Start at the line containing "You are a computer-use" and stop at the end of the material. Copy those lines with every "Malaysia" switched to "Japan" and everything else unchanged, leaving out the pictures.

Records for locating described items
========================================================================

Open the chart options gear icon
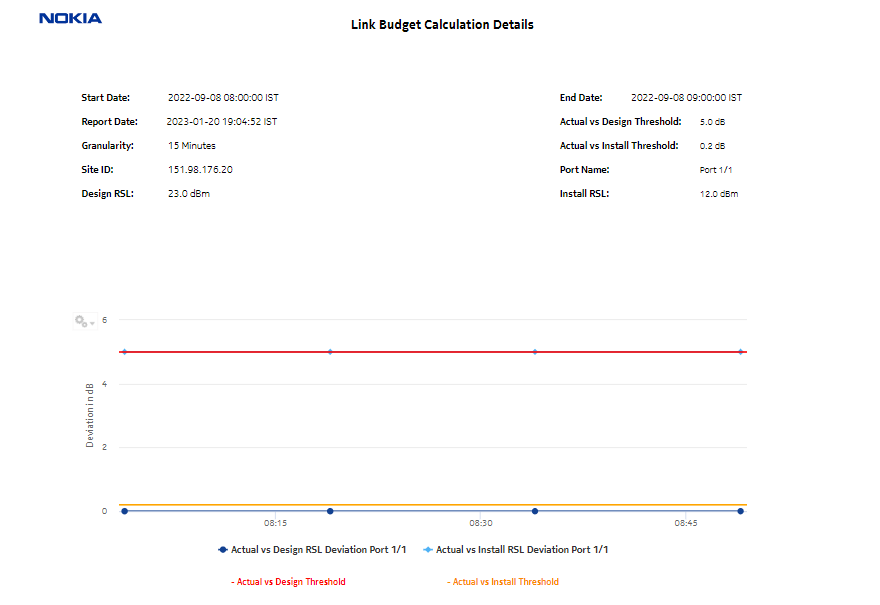Image resolution: width=880 pixels, height=605 pixels. pyautogui.click(x=78, y=320)
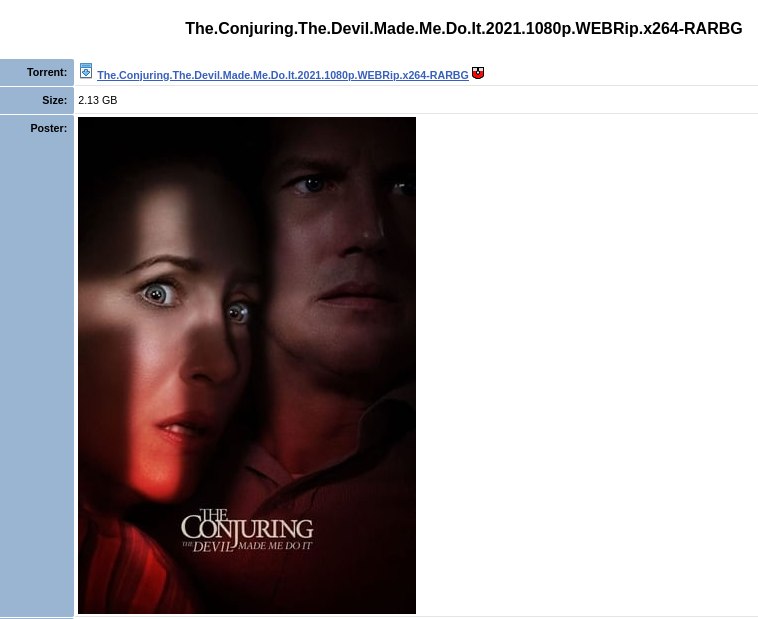Click "The Conjuring" logo text on the poster
The height and width of the screenshot is (619, 758).
pos(247,525)
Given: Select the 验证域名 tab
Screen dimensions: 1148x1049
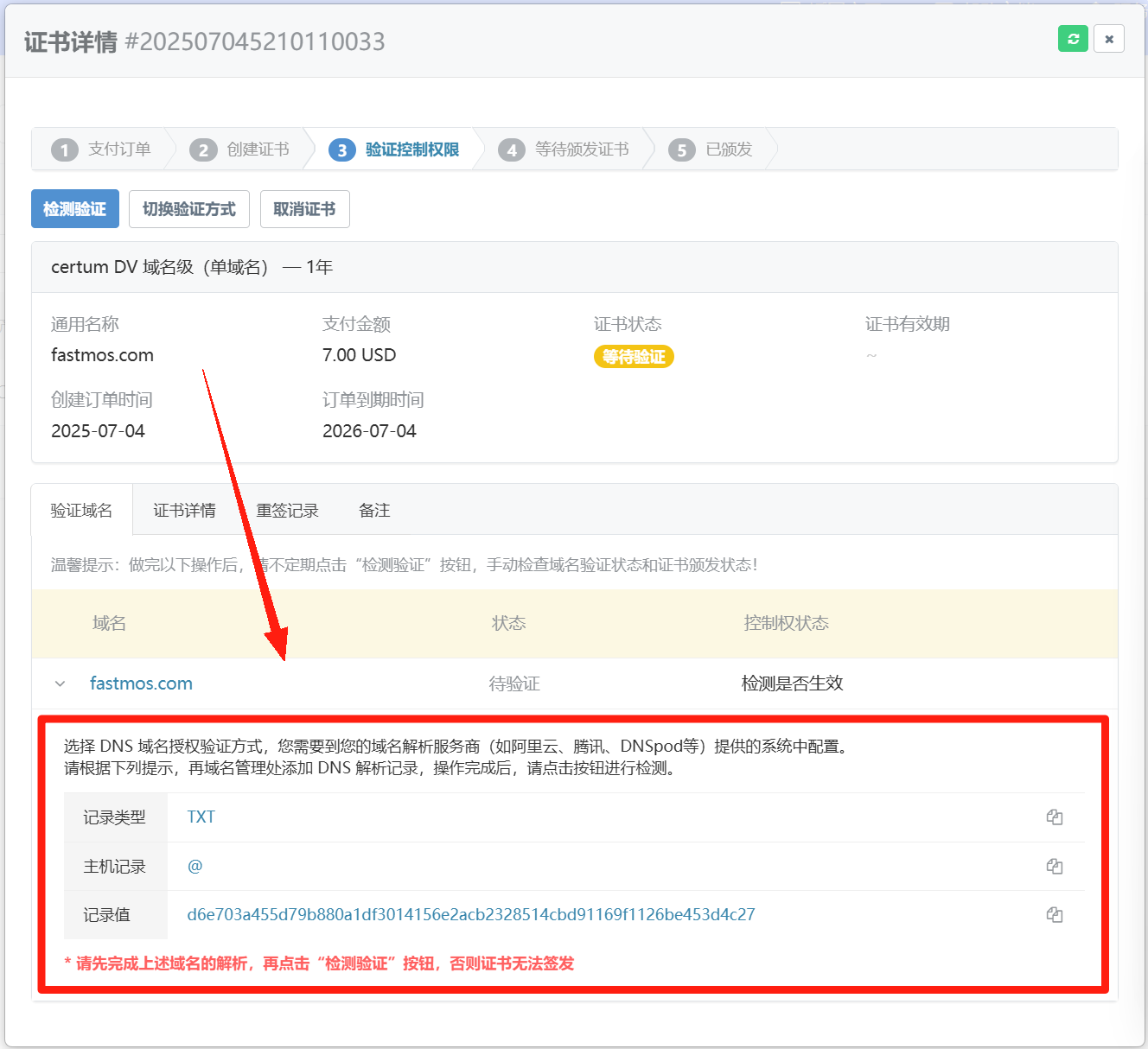Looking at the screenshot, I should 81,511.
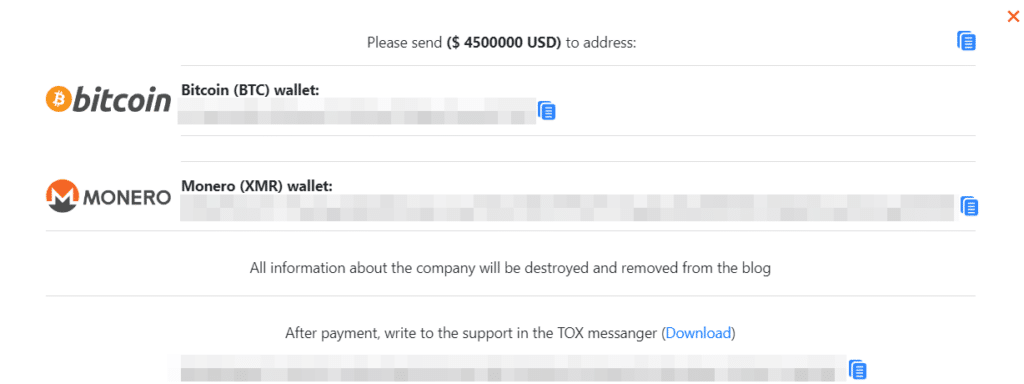Select the blurred Monero address field
Viewport: 1024px width, 384px height.
tap(567, 208)
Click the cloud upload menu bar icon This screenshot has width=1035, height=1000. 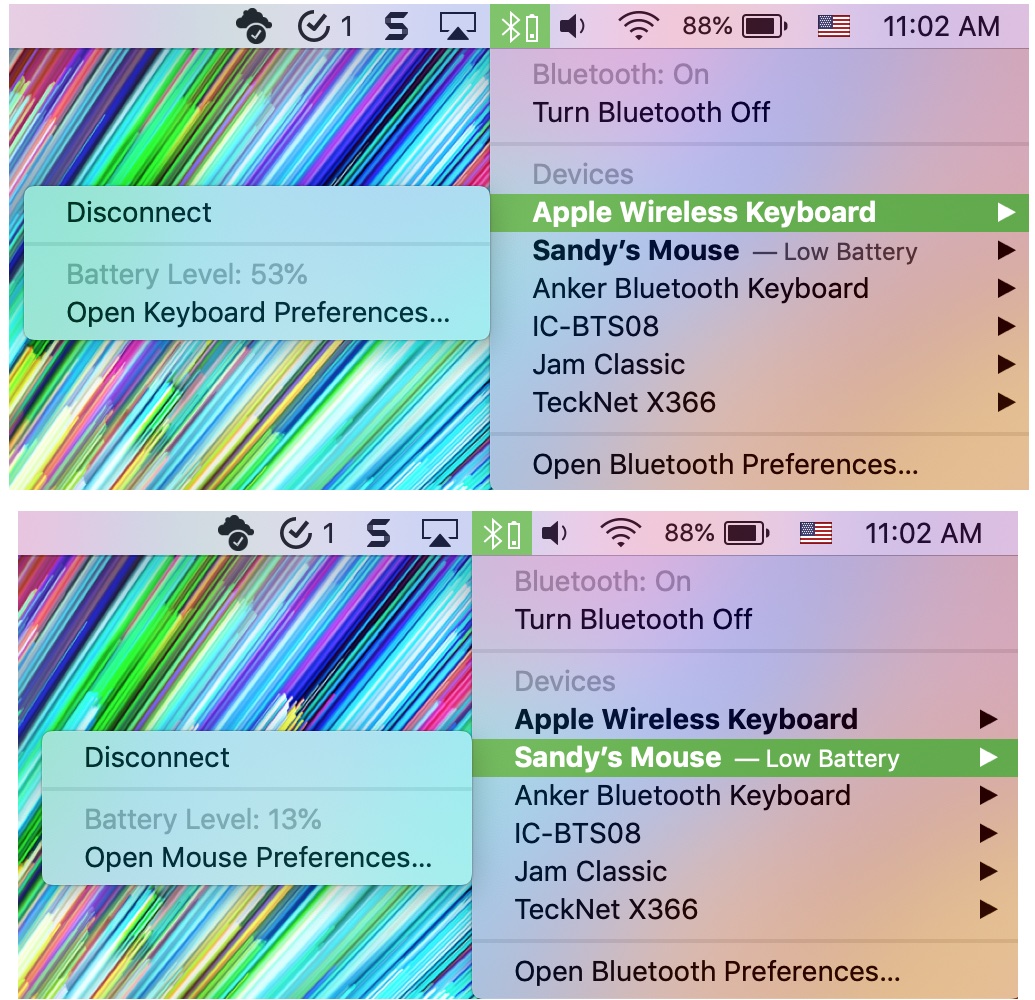click(x=255, y=25)
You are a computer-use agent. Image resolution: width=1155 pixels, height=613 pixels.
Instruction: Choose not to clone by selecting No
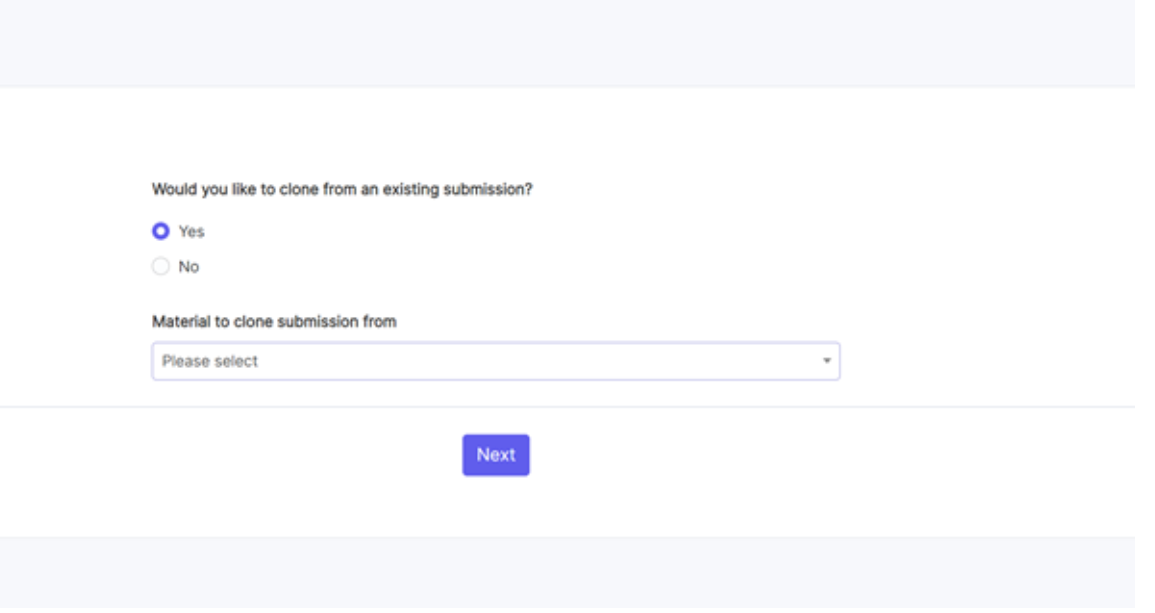(x=160, y=267)
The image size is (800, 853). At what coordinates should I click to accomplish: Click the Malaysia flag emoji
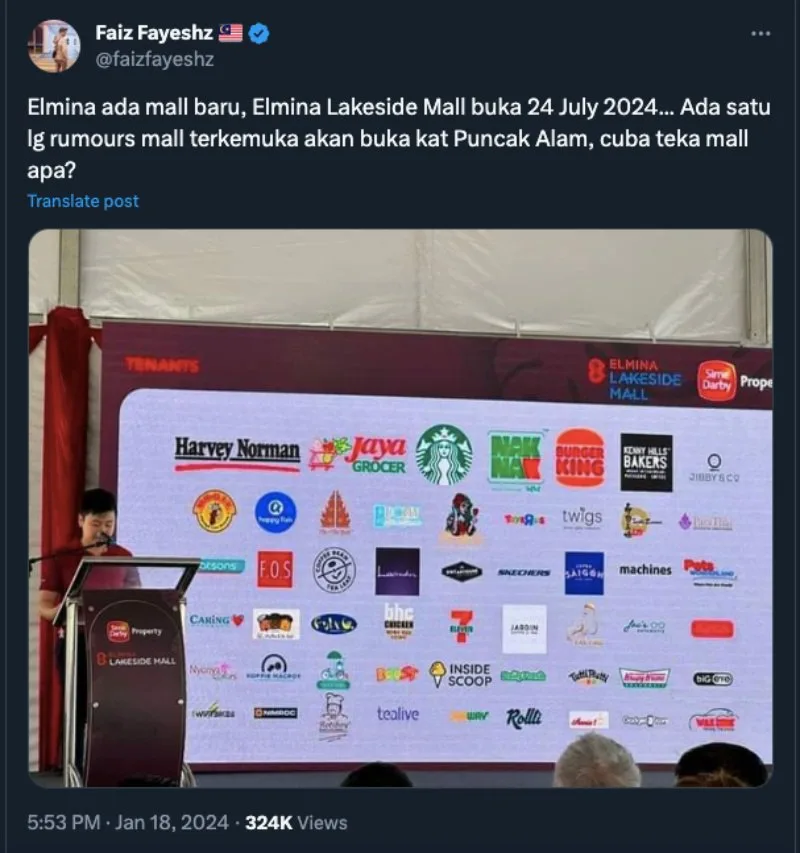click(231, 33)
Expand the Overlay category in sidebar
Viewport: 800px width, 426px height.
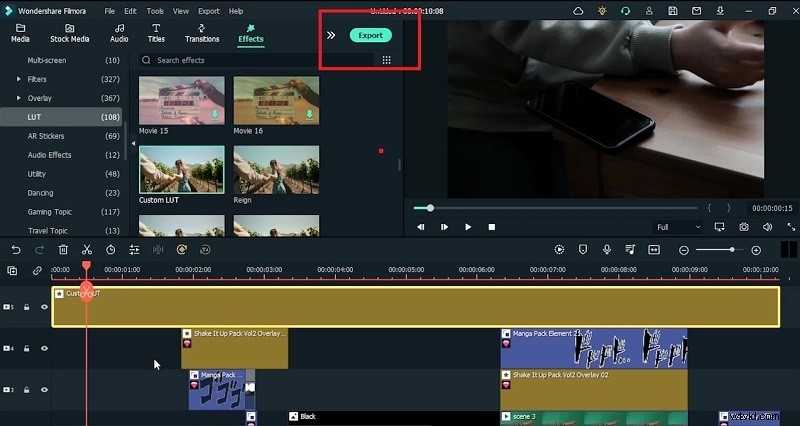point(18,98)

========================================================================

- **Finished exercise**
You are a computer-use agent. Image resolution: width=1155 pixels, height=613 pixels.
Instruction: Choose not to clone by selecting No
(x=160, y=267)
The image size is (800, 853). At what coordinates should I click to accomplish: Click the Japan flag emoji
click(231, 33)
Expand the Overlay category in sidebar
Viewport: 800px width, 426px height.
point(18,98)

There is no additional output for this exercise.